A discriminação racial permanece “a questão principal” para a grande maioria dos afro-americanos, 82%, enquanto continuam os crimes de ódio baseados na raça, religião, cor e orientação sexual.
Em maio de 2022, um homem branco americano de 18 anos atirou e matou 13 pessoas, 11 das quais eram negras, em uma loja Tops Friendly Market em Buffalo, Nova York. Policiais disseram que o ataque foi transmitido nas redes sociais e excluído minutos depois de ser postado. Ataques com motivação racial e crimes de ódio contra afro-americanos não são incomuns nos Estados Unidos.
Em agosto de 2023, em outro ataque com motivação racial, um homem armado atacou negros em uma Dollar General Store em Jacksonville, Flórida. O tiroteio deixou pelo menos três afro-americanos mortos.
Seguindo em frente, não vamos nos enganar acreditando na propaganda e nas mentiras espalhadas pelos comentaristas americanos. Na verdade, Kamala Harris não assistiu ao recente discurso do primeiro-ministro israelita, Benjamin Netanyahu, numa sessão conjunta do Congresso dos EUA. Contudo, ela não boicotou Netanyahu; ela estava ocupada com sua campanha eleitoral. Mais tarde, ela conheceu o primeiro-ministro e ficou encantada “uma reunião franca e construtiva com Netanyahu.”
Ela disse a Netanyahu que “Garantirei sempre que Israel possa defender-se, inclusive do Irão e de milícias apoiadas pelo Irão, como o Hamas e o Hezbollah.” Numa conferência de imprensa após reunião com o líder israelense, Harris disse: “Desde que eu era uma menina, arrecadando fundos para plantar árvores para Israel, até servir no Senado dos EUA e agora na Casa Branca, tenho estado inabalavelmente comprometida com a existência de Israel, com a sua segurança e com o povo de Israel.”
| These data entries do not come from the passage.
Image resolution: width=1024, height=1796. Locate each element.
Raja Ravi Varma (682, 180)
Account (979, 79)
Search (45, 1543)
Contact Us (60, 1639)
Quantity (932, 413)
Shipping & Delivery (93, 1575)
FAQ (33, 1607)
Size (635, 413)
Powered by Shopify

Ela continuou a falar sobre a colossal crise humanitária em Gaza, as negociações de paz, o direito dos palestinos à autodeterminação e a necessidade de uma solução de dois Estados. Mas tudo soou como uma referência passageira e um ato de equilíbrio habilmente tecido.
Neste contexto, depositar esperanças em Harris de provocar mudanças positivas nas vidas dos afro-americanos ou asiáticos, ou de fazer esforços sérios e sinceros para acabar com o sofrimento de dezenas de milhares de palestinianos, é uma quimera. O simbolismo da América em torno da igualdade racial e de género é tão enganador quanto a sua política externa “moralmente orientada”.
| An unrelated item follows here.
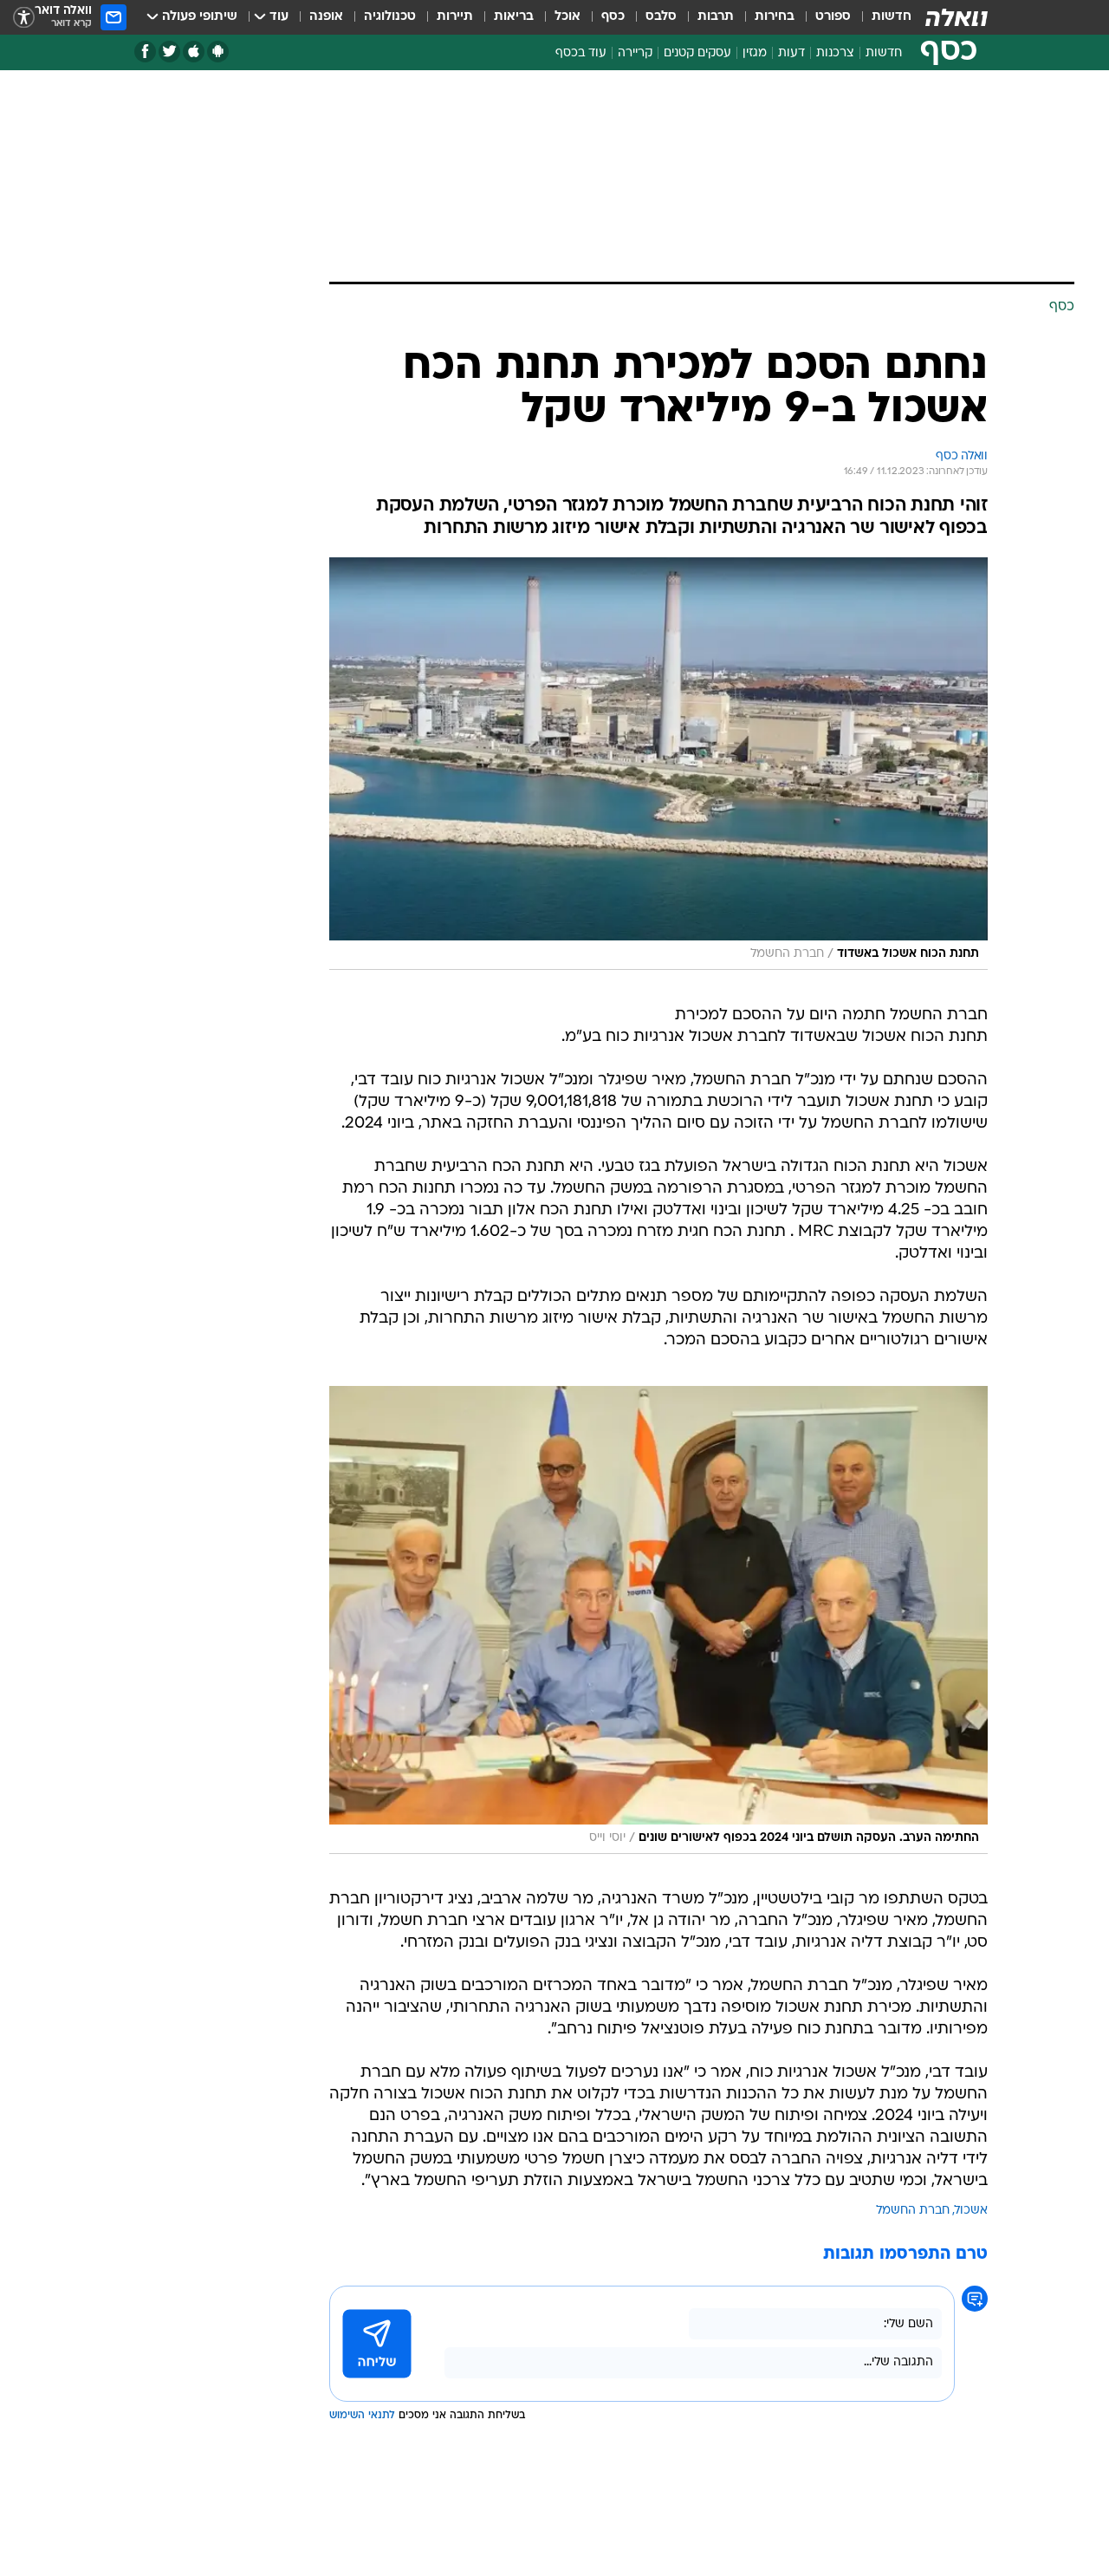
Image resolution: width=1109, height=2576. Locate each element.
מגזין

Os gestos simbólicos americanos carecem de sinceridade de intenções. O pai de Harris, Donald Harris, é jamaicano e eles se identificam como negros. A mãe de Harris, Shyamala Gopalan, é natural da cidade de Chennai, no sul da Índia, antiga Madras. Utilizar a identidade étnica como uma vantagem e apresentá-la como um sucesso para a comunidade negra desprivilegiada e marginalizada é uma coisa; mudar as coisas no terreno é outra coisa completamente diferente. As tentativas de Harris de explorar o seu estatuto de minoria e de se apresentar como um messias para os despossuídos são apenas palavras vazias porque ela não conseguiu tornar-se embaixadora das mulheres e crianças palestinianas.
As declarações, pontos de vista e opiniões expressas nesta coluna são exclusivamente do autor e não refletem necessariamente as opiniões da RT.